L’heure est-elle au combat contre la fuite des cerveaux en Afrique ?

Beaucoup de voix s’élèvent pour décrier, fustiger et même exiger des mesures actives pour décourager ou empêcher le départ des jeunes africains vers Occident à la recherche d’emplois. Un tel combat est t-il justifié au regard du contexte politique et socio-économique actuel de la plupart des pays africains? La réponse est sans doute à mon avis négative. Je ne pense pas que l’émigration des jeunes africains vers l’occident est un phénomène à combattre, en tout cas, pas à l’état actuel des choses. On ne peut pas décrier ce phénomène qualifié de « fuite de cerveaux » tant que les conditions ne sont pas réunies pour que les jeunes talentueux puissent intégrer le tissu économique de leur pays et participer à son émergence.
N’a-t-on pas déjà vu des jeunes cadres qui, une fois rentrés dans leurs pays à la fin de leurs études en Occident et munis de bons projets, ont été contraints de retourner en Europe ou ailleurs juste parce qu’ils n’ont pas trouvé des conditions idéales pour exécuter ces projets ?
N’a-t-on pas déjà assisté à des cas où les jeunes talentueux, ayant voulus engager des réformes pertinentes pour mieux faire fonctionner l’administration publique, ont été écartés, anéantis, éliminés voire nuits par les aînés ?
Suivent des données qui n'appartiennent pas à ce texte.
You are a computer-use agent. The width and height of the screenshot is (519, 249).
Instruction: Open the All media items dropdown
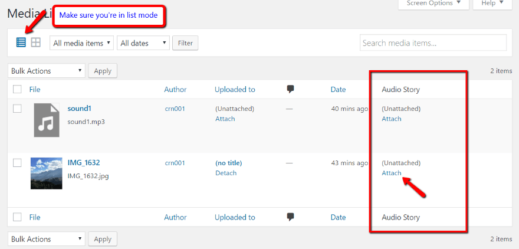[x=81, y=43]
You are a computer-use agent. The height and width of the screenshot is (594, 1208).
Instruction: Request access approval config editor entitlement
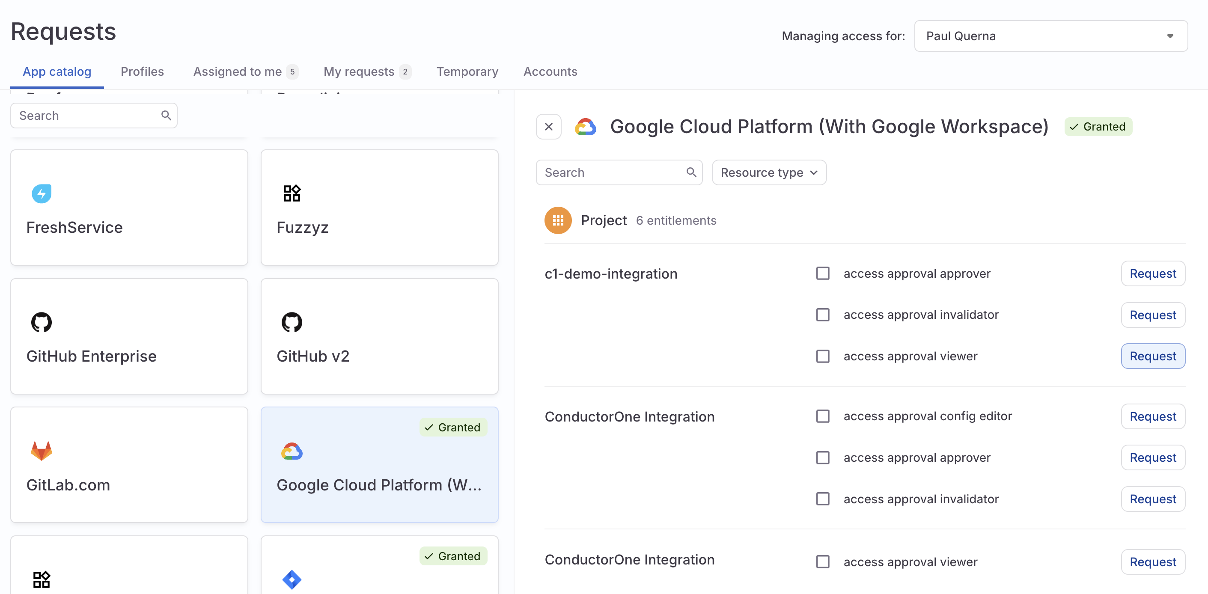pyautogui.click(x=1152, y=416)
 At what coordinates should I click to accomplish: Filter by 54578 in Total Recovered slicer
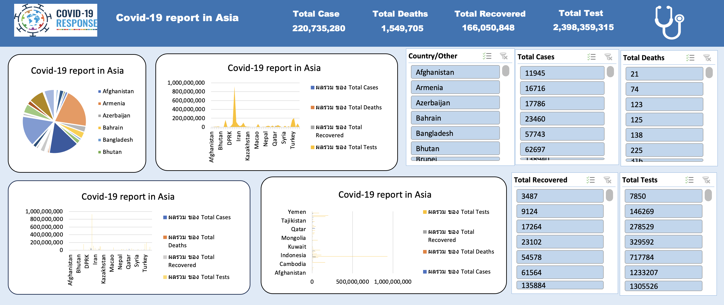560,257
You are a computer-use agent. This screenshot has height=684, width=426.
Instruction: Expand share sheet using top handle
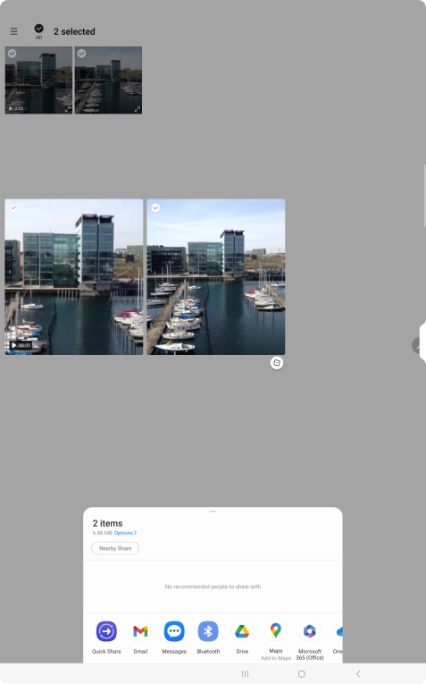213,511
Combattre l’émigration ne serait t- il pas priver l’Afrique de l’une de ses principales sources de devises et maintenir des dizaines de millions de populations et surtout des ruraux qui en dépendent dans la misère et l’ignorance ?
En tout cas, selon les statistiques et les analyses économiques, un éventuel combat contre la fuite des cerveaux ne serait pas un combat salutaire particulièrement pour les états africains. Loin de dénoncer ce phénomène, il serait mieux que les décideurs politiques pensent à comment organiser ce circuit pour tirer profit des milliards de devises qu’il génère pour leurs petites économies. Les états africains ont intérêts à mieux valoriser le potentiel économique que constitue la diaspora africaine. D’après le nouveau rapport publié par le FIDA (2010), les travailleurs africains envoient chaque année plus de 40 milliards de dollars américains vers leurs pays d’origine. Alors que l’aide publique au développement de l’Afrique est évaluée à 43.9 milliards de dollars en 2009. Cependant, une plus grande partie des sommes envoyées par les émigrés ne serait peut-être pas comptabilisée, et donc pas prise en compte dans les statistiques nationales de nombreux pays. Des statistiques récentes montrent d’ailleurs que les transferts vers l’Afrique égalisent déjà l’aide publique au développement et même la dépasse. 30 à 40% de fonds transférés sont acheminés dans les zones rurales. Ils servent surtout à la couverture des besoins de base et de dépenses d’urgence ou sociales des familles dans les pays d’origine. Ils permettent d’envoyer un enfant à l’école, de construire des maisons, des centres de santé ou d’acheter des nourritures. Un exemple frappant est celui de la région de la région de Kayes au Mali où l’argent envoyé par des Maliens vivant en France a contribué à la construction de 60 % des infrastructures de la région en dehors de la part investie dans les dépenses alimentaires, les soins de santé, l’achat des fournitures scolaires, …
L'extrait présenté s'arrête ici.